In 1955, Ernest Withers was the only photographer to document the entire Emmett Till murder trial.

in 1968, Withers captured the Memphis sanitation workers’ strike, where workers stood shoulder to shoulder, clutching signs that read, “I Am A Man.”

Rosalind Withers, daughter of Ernest Withers, will be a keynote speaker and will participate in a ribbon-cutting ceremony at the Dairy Arts Center at 1:30 p.m. Sunday, marking the official opening of the Dairy’s photography exhibit.

Withers runs The Withers Collection Museum and Gallery in Memphis, located on the iconic Beale Street, and has brought images from her father’s collection to venues in Norway, France and Germany, among other locales.

She recalls many famous faces making visits to her family’s Memphis, Tenn., home.

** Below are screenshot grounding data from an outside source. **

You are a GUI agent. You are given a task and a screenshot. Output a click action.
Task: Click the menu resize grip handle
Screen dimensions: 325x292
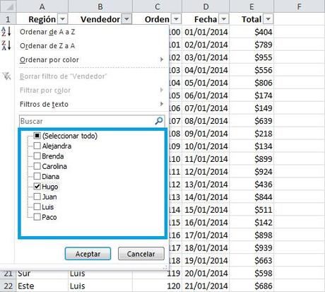(165, 267)
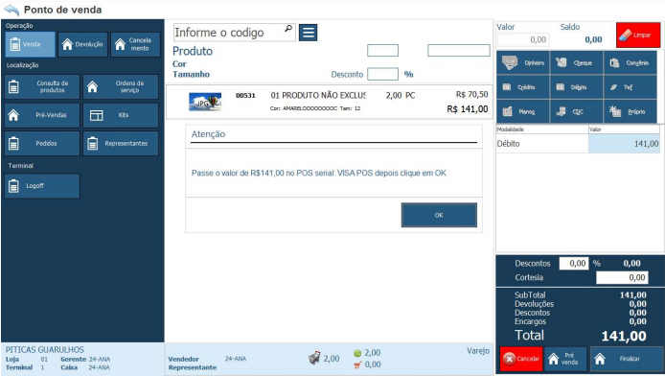Open Consulta de produtos
The height and width of the screenshot is (376, 665).
point(42,86)
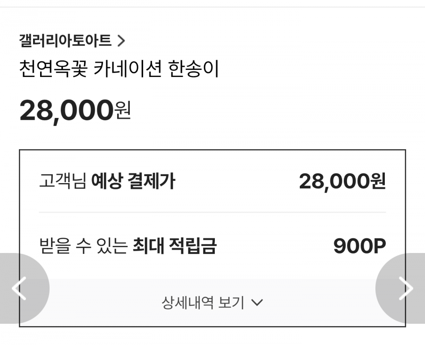Click the word 천연옥꽃 in the product title

(x=53, y=70)
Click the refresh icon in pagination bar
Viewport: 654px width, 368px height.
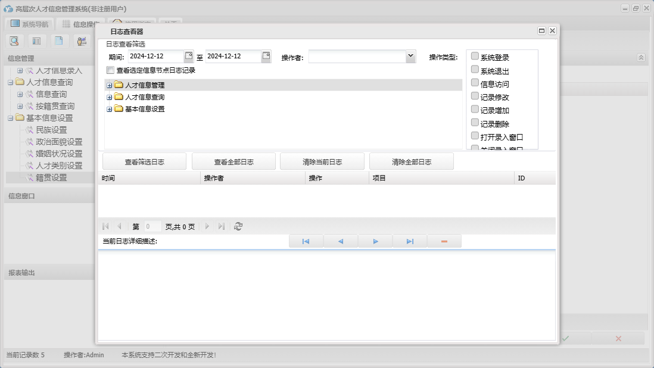pos(238,226)
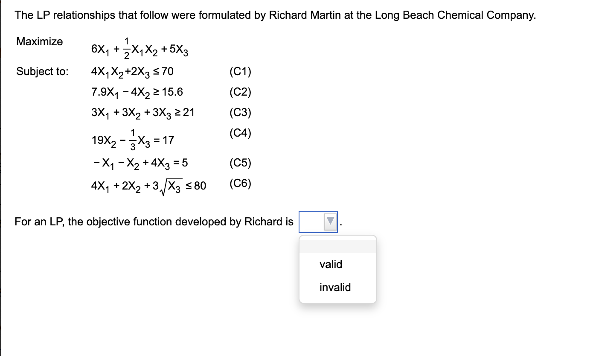Click the constraint labeled (C5)

(x=240, y=163)
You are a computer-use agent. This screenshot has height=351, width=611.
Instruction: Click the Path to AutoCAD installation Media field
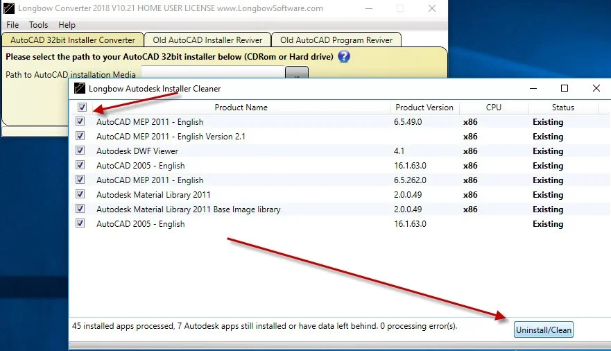click(213, 72)
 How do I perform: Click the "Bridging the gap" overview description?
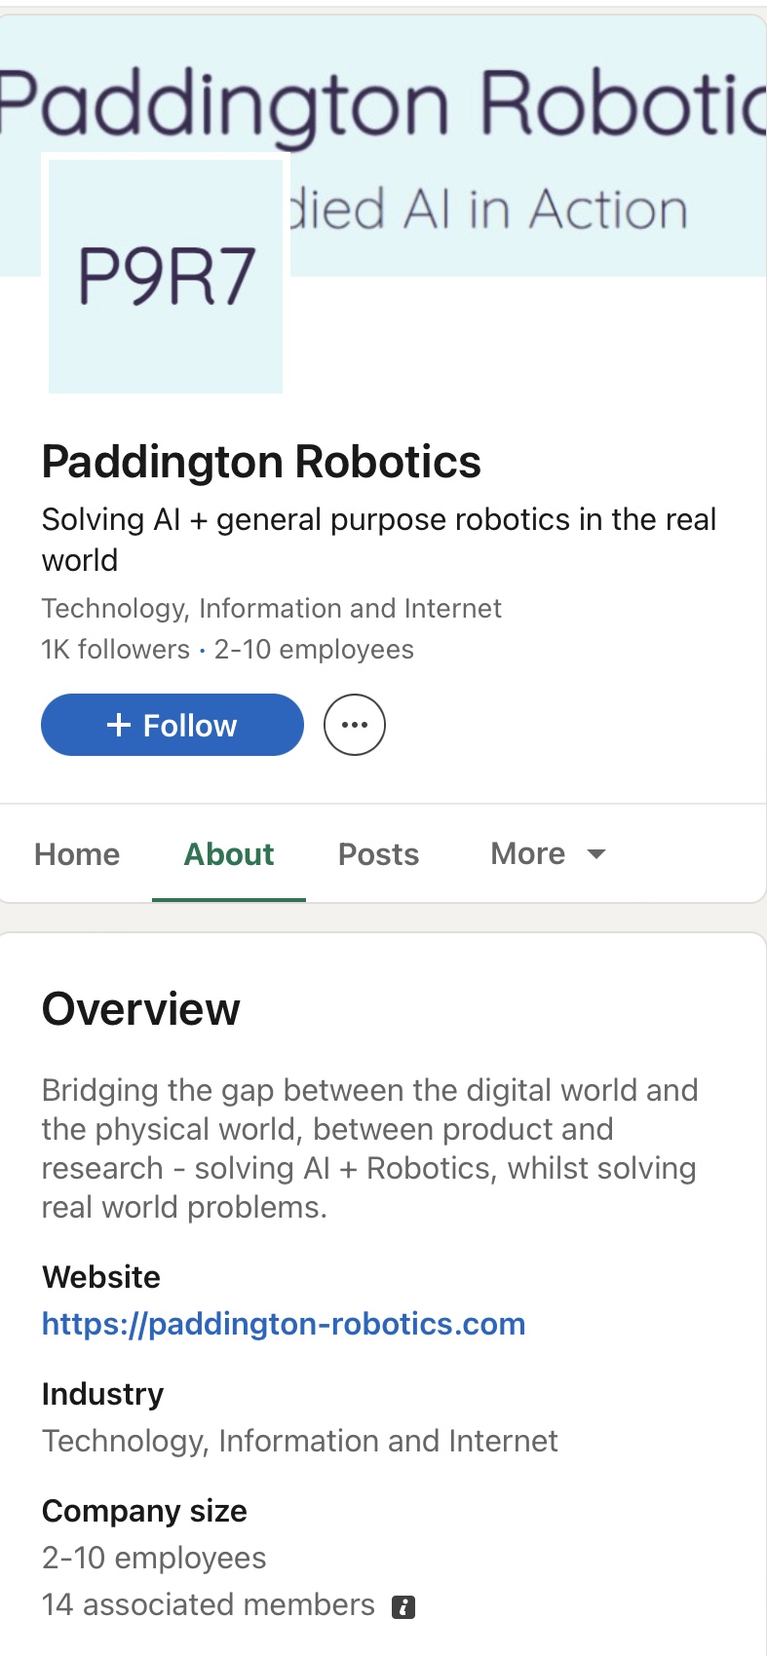click(x=369, y=1148)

From dining with the entire cast of “Roots” to breaking bread with singer and actress Eartha Kitt, her memories of growing up with a notable photojournalist father are truly exceptional.

It is documented that Ernest Withers may have taken an estimated 5 million photographs throughout his career.

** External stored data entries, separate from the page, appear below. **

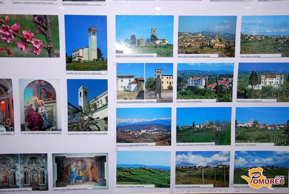Select the Dobrovo photo with snowy mountains
This screenshot has height=194, width=289.
[x=144, y=125]
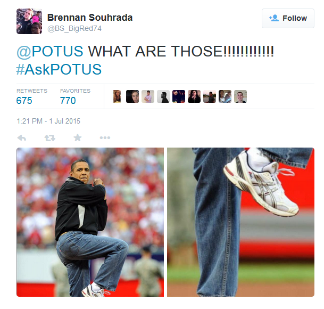
Task: Open the @BS_BigRed74 handle
Action: click(74, 28)
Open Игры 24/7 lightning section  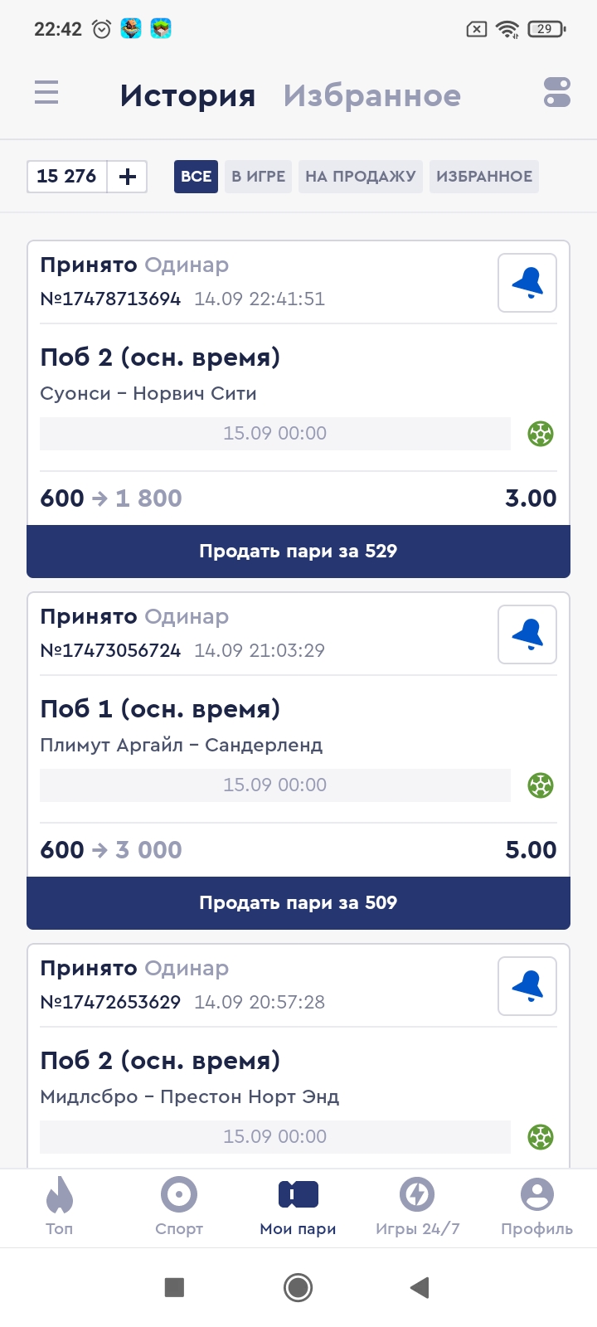[417, 1207]
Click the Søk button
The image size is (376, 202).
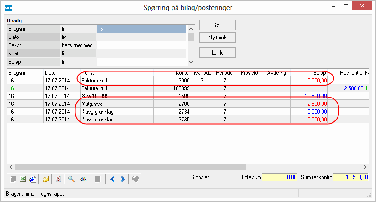217,24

“We are always finding new discoveries, because we are digitizing his work,” Withers said.

Among the new images are some from the days of segregation at Overton Park, in Memphis, when Black and white people weren’t permitted to visit the park’s attractions at the same time. Black people were given only one day a week to enjoy the zoo.

A sign displaying “No White People Allowed in Zoo Today” can be seen in images taken by Withers. In one, a Black woman is sitting on the sign.

“That’s sure to capture your attention,” Withers said. “It literally walked up and slapped me in the face. It’s one of the things that helped me put in perspective the importance of the work.”

The photographs of Ernest C. Withers at the Dairy Arts Center in Boulder can be seen at an exhibition that is part of Boulder County NAACP’s “Walk With Me” series.  (Matthew Jonas/Staff Photographer)

The images at the Dairy Arts Center are sure to coax out a variety of emotions.

“NAACP has made a beautiful selection that will really tell a story,” Withers said. “The categories are really strong and in-depth. I applaud Annett (James) for taking that leap. She’s done a remarkable job of showing history through the lens of Ernest C. Withers.”

After Sunday’s opening reception for the photography exhibit, folks can look forward to a wealth of events.

Monday, at Silver Creek High School in Longmont, Rodney K. Strong — attorney and civil rights activist in Atlanta — will give a speech and choreographers and dancers Nyasha Davis and Constance Harris will perform.

As part of “Walk With Me,” the Dairy Arts Center will also host a variety of events on three consecutive Saturdays: Jan. 29, Feb. 12 and Feb. 19 from 3-6 p.m. Local dancers, poets and musicians, including Denver harpist and violinist Annastezhaa M., will entertain as docents lead tours.

These upcoming Dairy “Black Experiences in Art” events are put on by the Executive Committee for African American Cultural Events, with Longmont’s Madelyn Strong Woodley as director. Woodley is also the main contact that helped to bring the photography of Withers to the region.

“The pandemic caused both our 2020 and 2021 Freedom Fund events to be rescheduled,” Landsman said. “Consequently, we have an abundance of cultural riches presented by Freedom Fund in Boulder County in 2022.”

The engaging series concludes with a performance by Fisk Jubilee Singers at 2 p.m. Feb. 27 at Macky Auditorium on the University of Colorado Boulder campus — a show that has been rescheduled four times since 2019.

The photographs of Ernest C. Withers at the Dairy Arts Center in Boulder can be seen at an exhibition that is part of Boulder County NAACP’s “Walk With Me” series. (Matthew Jonas/Staff Photographer)

This concert is free, but attendees are encouraged to register prior to the show online. Like at all “Walk With Me” events, proof of vaccination and wearing a face mask is required.

Organizers are enthused to finally welcome the Grammy Award-winning a cappella group to the stage. But first, visitors to the Dairy Arts Center can dive into this vast collection of iconic images that provide a far-reaching and layered look into the past.

“Sharing the work is what makes it worth it all,” Withers said. “There is such a void in African American history. We are told there is no African American history, but here we stand with history that exists.”